(DATASET CONTENT)
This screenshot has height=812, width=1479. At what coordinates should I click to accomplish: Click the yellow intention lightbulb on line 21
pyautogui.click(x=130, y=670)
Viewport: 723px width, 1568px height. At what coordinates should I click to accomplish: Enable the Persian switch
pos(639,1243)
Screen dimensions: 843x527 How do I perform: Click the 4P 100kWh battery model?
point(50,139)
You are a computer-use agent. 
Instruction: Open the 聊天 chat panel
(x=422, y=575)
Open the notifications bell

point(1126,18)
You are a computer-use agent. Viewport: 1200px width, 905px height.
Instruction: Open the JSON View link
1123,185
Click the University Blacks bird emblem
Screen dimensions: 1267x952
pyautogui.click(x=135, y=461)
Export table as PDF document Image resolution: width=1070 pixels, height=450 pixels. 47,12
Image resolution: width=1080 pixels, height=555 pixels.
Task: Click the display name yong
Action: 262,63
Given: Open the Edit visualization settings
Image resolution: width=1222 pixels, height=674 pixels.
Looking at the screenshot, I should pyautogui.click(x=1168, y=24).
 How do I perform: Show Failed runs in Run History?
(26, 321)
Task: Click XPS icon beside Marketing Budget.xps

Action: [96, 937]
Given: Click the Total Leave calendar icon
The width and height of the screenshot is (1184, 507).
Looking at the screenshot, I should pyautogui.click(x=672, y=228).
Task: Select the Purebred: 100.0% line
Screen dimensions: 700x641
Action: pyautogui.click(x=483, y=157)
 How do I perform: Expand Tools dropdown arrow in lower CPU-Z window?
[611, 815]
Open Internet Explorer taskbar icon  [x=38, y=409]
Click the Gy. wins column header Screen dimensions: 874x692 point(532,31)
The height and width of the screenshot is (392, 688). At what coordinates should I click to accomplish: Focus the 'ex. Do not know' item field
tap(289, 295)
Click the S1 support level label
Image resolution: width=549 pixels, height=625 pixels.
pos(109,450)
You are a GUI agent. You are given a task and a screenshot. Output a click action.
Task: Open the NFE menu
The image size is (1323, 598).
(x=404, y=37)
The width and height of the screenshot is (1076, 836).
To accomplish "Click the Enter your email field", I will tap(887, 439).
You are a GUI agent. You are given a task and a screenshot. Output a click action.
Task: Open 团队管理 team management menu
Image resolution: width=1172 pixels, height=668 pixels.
(End DATASET CONTENT)
Looking back over the data above, restate word for word the lines that begin at the line with "The width and height of the screenshot is (1184, 507)." and end at the line with "Click the Gy.", inclusive.

◆ EXERCISE SOLUTION:
The width and height of the screenshot is (1184, 507).
Looking at the screenshot, I should pyautogui.click(x=672, y=228).
Task: Select the Purebred: 100.0% line
Screen dimensions: 700x641
Action: pyautogui.click(x=483, y=157)
 How do I perform: Expand Tools dropdown arrow in lower CPU-Z window?
[611, 815]
Open Internet Explorer taskbar icon  [x=38, y=409]
Click the Gy. wins column header Screen dimensions: 874x692 point(532,31)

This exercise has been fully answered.